A Tale of Two Systems: How We Integrated MISP with AssemblyLine

A Tale of Two Systems: How We Integrated MISP with AssemblyLine
May 30, 2024

At Cosive, we work heavily with MISP via our CloudMISP managed service. It’s a great platform for helping companies know what threats are active in the community. 

One day, a request came across our desks: 

“We need to know more about the file artifacts hashes we see in CloudMISP, ideally getting a copy of the sample too. However: we don’t want to store malicious files in MISP!”.  

MISP has a lot of strengths, but it’s not a malware analysis service in its own right. It does deal with file hashes day in and day out, though. While you can add malicious file samples to MISP, we advise against it to make sure analysts don’t make mistakes and practise good network hygiene. So, we wanted to add another screwdriver to MISP’s toolbox.

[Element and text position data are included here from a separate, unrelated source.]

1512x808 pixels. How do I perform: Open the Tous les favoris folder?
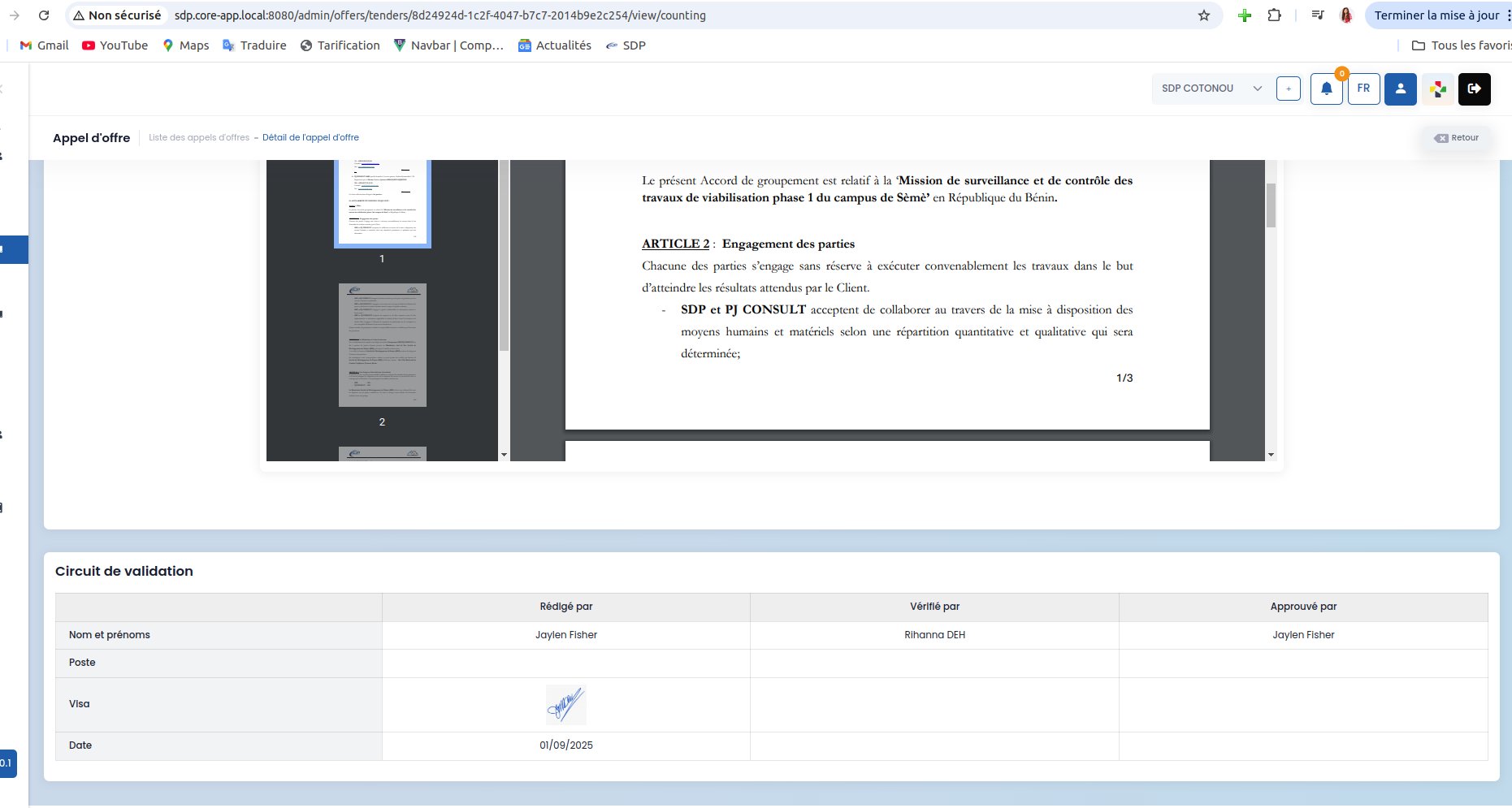pyautogui.click(x=1462, y=45)

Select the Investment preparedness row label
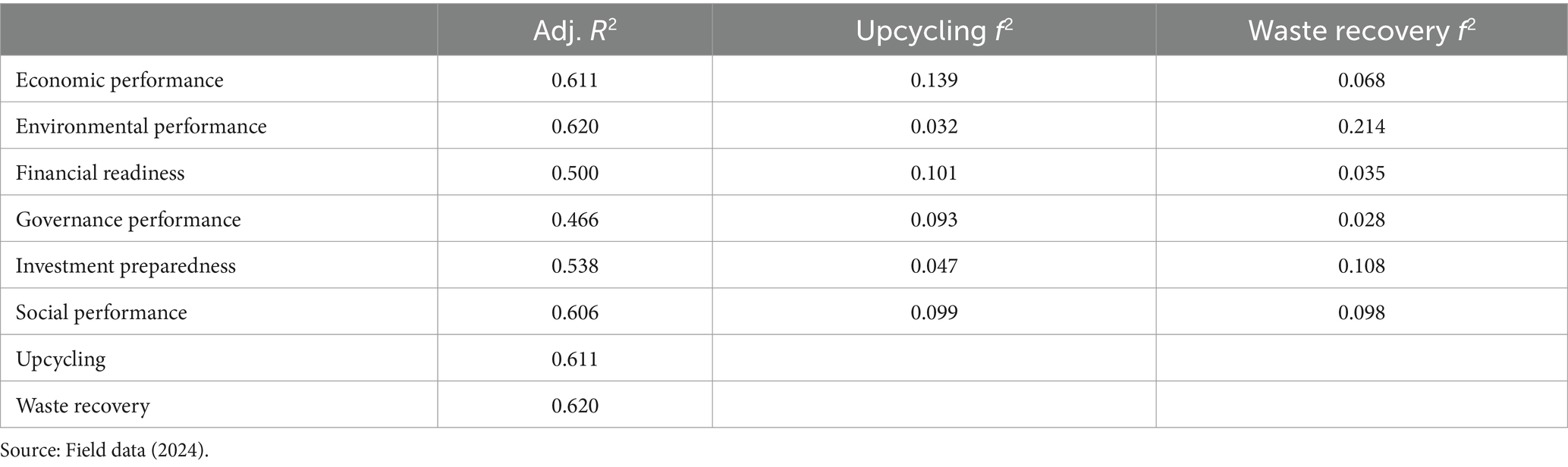click(x=126, y=266)
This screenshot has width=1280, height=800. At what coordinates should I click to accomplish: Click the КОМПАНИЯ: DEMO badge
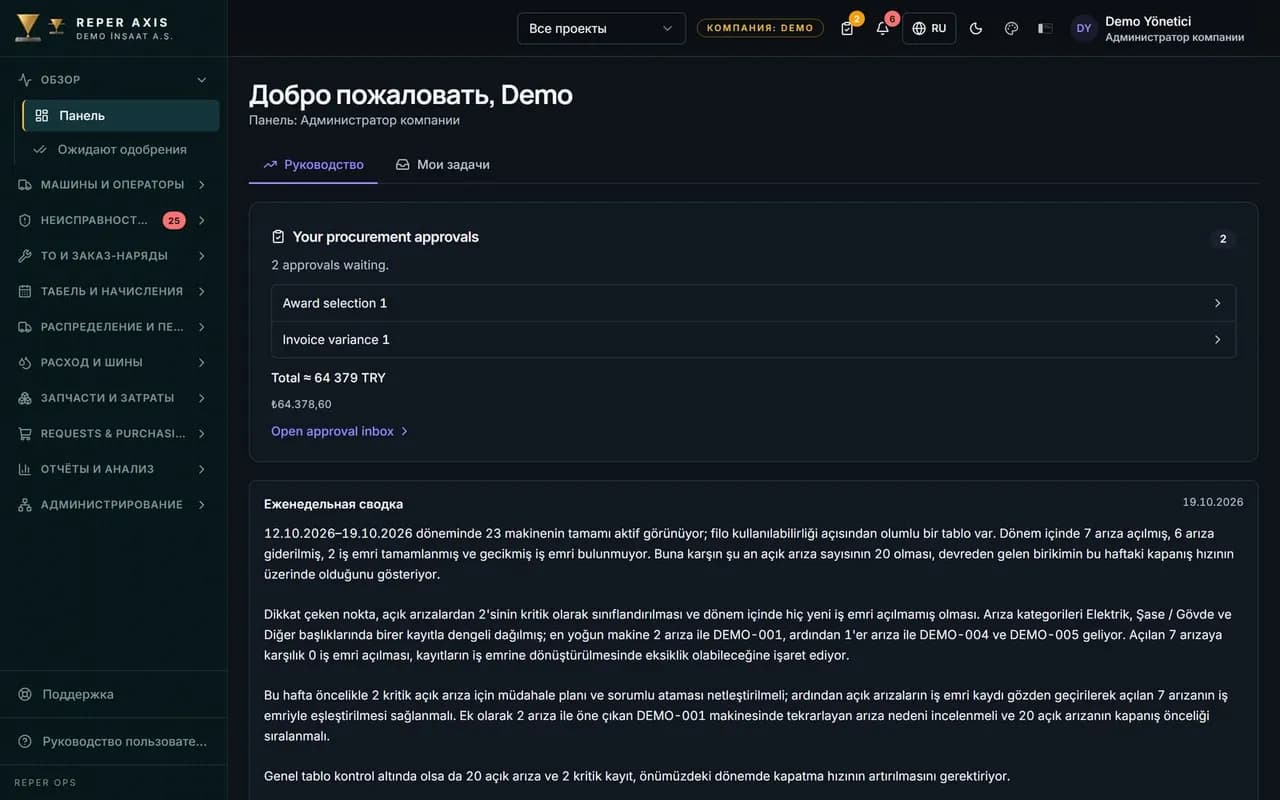point(760,28)
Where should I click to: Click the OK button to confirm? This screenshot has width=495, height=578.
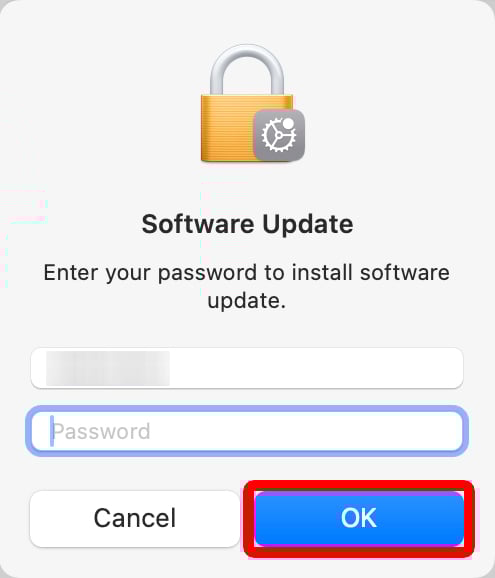click(359, 518)
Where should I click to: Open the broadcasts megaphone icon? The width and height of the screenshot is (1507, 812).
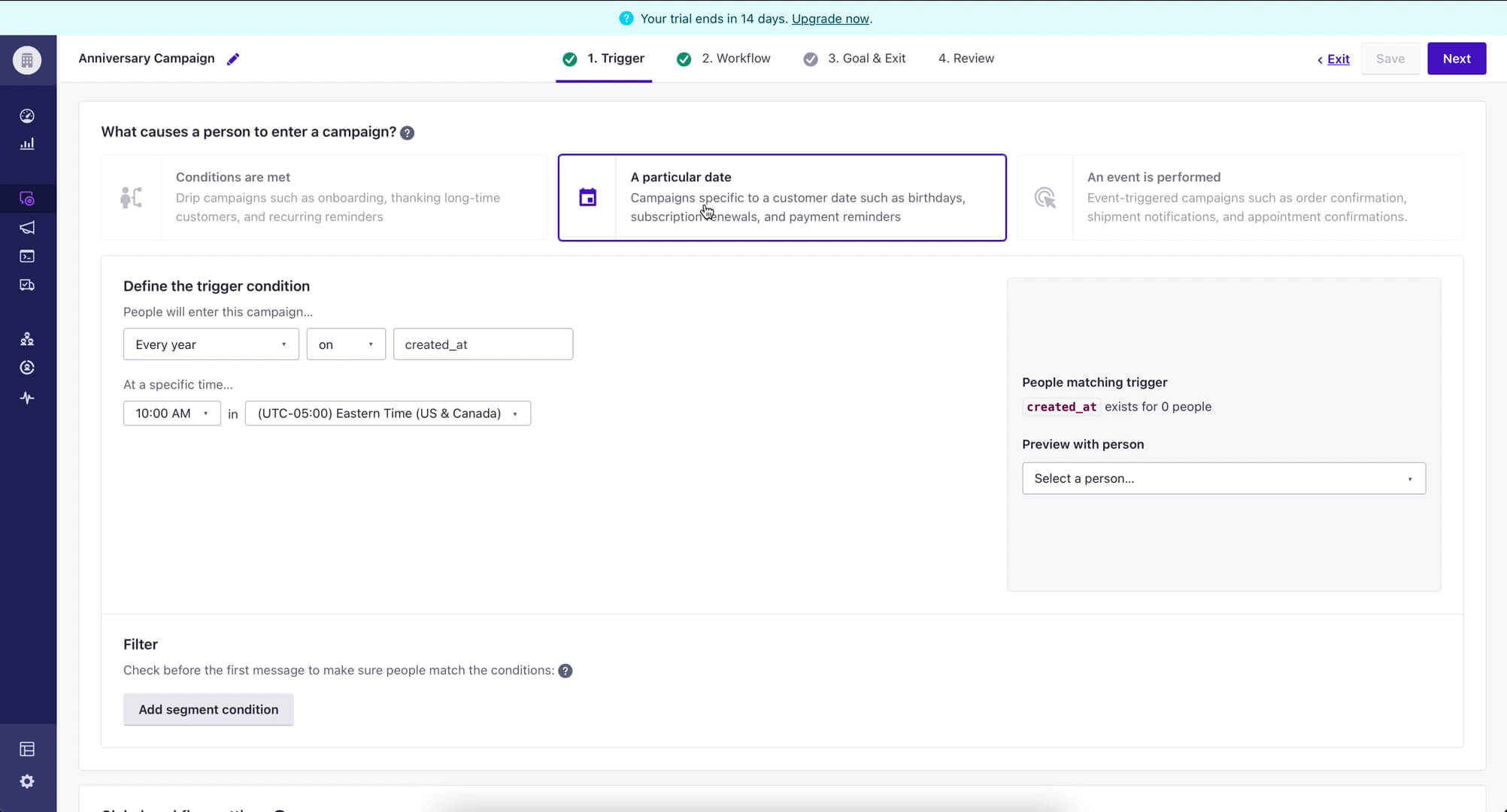[x=27, y=228]
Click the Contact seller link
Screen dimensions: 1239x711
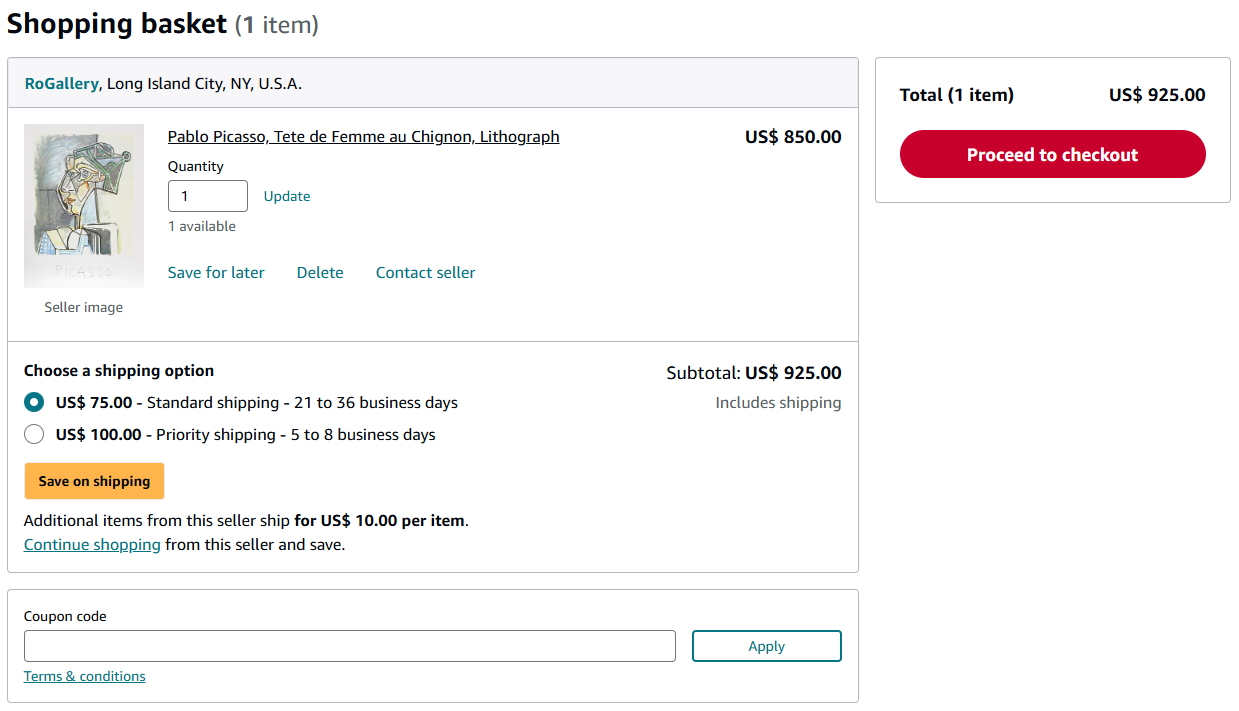(425, 273)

Enter AssemblyLine, a scalable file triage and malware analysis system integrating the cybersecurity community's best analysis tools. We built a managed service of this called MalwareZoo to simplify the complexities of maintaining Kubernetes deployments.

With both MISP and Assemblyline up and running we decided these tools are like peanut butter and jam, so we got to integrating them.

The Plan

We had our mission, but how were we going to execute it? 

We didn’t want to spin up both systems and have the user bounce between them since that adds friction with each system having wildly different looks and feels. Additionally, we wanted most analysts just working out of MISP, with only malware analysts having direct access to Assemblyline. We wanted to provide a solution that “just worked” (easier said than done).

Our users primarily work in CloudMISP on a day-to-day basis (much like reading the morning newspaper, with all the details, minus the funny pages). We decided that the main method of control would be through MISP, with Assemblyline operating in the background.

What we didn’t want: malware on corporate networks

Since we were working with malicious files, the last thing we wanted was a stockpile of foot-guns waiting to happen in easy reach of our users. Thankfully, with our approach of having Assemblyline work behind the scenes, it meant we had a ready made, restricted file store that our users wouldn’t have access to without the right permissions.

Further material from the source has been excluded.